Booker Delivers New Jersey Stakeholder Comments to White House for Upcoming Conference on Hunger, Nutrition, and Health

Source: United States Senator for New Jersey Cory Booker

Newark, N.J. — More than 60 New Jersey anti-hunger advocates, state and local officials, medical professionals, direct service providers, family farmers, agricultural stakeholders, and people who have personally experienced the impact of hunger, food insecurity, or diet-related illness submitted comments to U.S. Senator Cory Booker’s (D-NJ) office on the critical need to make healthy food accessible to all.

The comments came in response to Booker’s call for feedback ahead of the White House Conference on Food, Nutrition, and Health in September and have been forwarded to the White House. They underscored the disproportionate harm hunger and diet-related diseases inflict on Black and Brown and low-income communities across the state, and proposed ideas that touched on improving access to fresh fruits and vegetables, expanding federal assistance programs, supporting locally grown produce, eliminating food waste, and more. 

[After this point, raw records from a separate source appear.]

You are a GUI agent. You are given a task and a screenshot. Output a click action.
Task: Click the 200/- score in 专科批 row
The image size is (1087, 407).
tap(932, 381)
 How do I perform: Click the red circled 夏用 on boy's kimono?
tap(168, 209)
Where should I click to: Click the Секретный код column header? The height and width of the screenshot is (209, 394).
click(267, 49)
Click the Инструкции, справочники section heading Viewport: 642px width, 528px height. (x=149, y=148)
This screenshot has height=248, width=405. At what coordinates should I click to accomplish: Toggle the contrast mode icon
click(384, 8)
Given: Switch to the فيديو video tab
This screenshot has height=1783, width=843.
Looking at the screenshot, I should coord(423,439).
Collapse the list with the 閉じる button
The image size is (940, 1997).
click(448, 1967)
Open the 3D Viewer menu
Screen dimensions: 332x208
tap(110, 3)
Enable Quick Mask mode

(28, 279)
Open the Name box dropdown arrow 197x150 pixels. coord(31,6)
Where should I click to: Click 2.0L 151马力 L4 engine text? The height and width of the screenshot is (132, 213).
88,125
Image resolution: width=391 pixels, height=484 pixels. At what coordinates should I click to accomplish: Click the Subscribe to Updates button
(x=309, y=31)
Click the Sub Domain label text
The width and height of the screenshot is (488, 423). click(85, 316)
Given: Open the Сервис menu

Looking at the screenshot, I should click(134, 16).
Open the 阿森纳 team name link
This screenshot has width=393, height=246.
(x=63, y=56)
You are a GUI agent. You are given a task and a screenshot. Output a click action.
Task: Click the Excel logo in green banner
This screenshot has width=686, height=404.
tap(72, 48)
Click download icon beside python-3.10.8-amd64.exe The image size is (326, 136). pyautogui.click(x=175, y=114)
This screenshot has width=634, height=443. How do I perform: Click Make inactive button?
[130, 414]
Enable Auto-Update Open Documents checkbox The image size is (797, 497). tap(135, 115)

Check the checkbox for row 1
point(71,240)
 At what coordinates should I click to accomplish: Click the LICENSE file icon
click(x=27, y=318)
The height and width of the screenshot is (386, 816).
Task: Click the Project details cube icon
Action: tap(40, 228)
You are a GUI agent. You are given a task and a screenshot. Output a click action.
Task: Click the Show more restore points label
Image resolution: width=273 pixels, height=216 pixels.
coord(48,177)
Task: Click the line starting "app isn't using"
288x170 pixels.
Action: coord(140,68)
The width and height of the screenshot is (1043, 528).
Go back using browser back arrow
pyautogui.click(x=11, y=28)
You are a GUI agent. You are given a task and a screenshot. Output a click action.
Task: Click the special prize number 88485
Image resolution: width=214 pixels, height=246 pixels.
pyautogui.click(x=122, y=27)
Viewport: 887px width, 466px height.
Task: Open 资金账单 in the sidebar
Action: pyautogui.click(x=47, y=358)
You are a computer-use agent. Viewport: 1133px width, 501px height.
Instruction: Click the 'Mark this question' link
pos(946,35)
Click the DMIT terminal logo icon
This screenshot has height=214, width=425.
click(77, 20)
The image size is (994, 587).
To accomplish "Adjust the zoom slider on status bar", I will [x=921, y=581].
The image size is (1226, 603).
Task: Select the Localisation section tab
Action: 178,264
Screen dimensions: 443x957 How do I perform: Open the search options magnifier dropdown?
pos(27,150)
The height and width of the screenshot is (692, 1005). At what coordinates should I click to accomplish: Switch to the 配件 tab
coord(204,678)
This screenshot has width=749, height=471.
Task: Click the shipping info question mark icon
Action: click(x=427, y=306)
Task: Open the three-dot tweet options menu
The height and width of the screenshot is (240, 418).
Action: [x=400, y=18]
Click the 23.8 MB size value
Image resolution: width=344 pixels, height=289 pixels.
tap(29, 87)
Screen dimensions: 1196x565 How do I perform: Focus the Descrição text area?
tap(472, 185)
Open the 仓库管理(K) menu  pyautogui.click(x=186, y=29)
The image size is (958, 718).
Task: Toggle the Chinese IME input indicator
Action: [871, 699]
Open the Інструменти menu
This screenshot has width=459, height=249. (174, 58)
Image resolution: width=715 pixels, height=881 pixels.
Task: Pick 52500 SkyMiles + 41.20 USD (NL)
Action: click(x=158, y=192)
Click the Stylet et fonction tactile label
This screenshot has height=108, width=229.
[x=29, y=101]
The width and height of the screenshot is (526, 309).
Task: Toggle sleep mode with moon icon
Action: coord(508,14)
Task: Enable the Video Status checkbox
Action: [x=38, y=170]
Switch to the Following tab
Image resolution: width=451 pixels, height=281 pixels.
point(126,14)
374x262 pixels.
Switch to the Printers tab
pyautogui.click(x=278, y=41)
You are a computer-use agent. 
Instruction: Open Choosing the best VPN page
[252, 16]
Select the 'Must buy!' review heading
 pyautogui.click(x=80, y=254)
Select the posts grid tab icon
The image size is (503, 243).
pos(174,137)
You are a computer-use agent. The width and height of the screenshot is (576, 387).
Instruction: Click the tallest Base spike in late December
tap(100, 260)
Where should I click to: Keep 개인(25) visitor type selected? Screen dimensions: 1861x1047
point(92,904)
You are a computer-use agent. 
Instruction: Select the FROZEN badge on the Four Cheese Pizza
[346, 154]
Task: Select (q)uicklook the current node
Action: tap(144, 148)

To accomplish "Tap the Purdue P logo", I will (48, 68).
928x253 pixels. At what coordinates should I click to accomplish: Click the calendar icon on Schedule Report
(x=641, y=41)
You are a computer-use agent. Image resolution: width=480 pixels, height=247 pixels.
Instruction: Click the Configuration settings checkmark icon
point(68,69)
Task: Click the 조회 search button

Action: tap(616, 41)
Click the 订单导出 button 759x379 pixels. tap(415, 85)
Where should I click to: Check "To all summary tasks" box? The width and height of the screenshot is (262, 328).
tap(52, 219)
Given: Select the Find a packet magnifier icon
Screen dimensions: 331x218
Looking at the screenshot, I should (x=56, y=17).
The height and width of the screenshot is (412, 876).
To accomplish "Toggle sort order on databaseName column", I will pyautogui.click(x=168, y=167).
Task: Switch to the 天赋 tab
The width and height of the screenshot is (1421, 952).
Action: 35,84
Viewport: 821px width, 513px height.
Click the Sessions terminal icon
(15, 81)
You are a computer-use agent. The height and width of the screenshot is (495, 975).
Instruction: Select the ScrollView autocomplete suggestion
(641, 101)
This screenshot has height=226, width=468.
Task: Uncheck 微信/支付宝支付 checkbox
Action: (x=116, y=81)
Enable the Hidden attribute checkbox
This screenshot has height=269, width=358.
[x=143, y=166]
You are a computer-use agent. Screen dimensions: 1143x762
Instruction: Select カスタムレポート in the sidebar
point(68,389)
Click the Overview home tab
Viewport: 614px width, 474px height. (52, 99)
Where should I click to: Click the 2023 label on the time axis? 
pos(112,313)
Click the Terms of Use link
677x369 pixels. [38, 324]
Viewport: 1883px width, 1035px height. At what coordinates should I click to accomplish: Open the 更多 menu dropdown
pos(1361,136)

“I’m grateful to everyone who wrote in for highlighting the urgency of these issues and for their work every day to remove barriers to accessing healthy, affordable food,” Booker said. “I look forward to working with the White House to develop comprehensive solutions so that all people — from rural communities to cities like the one I call home — have equitable access to nutritious food options.”

Booker secured funding to convene the conference in the Fiscal Year 2022 government funding bill. The conference aims to create a national strategy to improve access to affordable, nutritious food for all Americans. 

The comments will inform Booker’s work as a member of the Senate Agriculture Committee and chair of the Senate Agriculture Subcommittee on Food and Nutrition, Specialty Crops, Organics, and Research.

As Mayor of Newark, Booker witnessed firsthand how lack of access to healthy foods harmed local residents. He was instrumental in bringing several supermarkets to the area and also spearheaded the creation of community gardens and urban farms.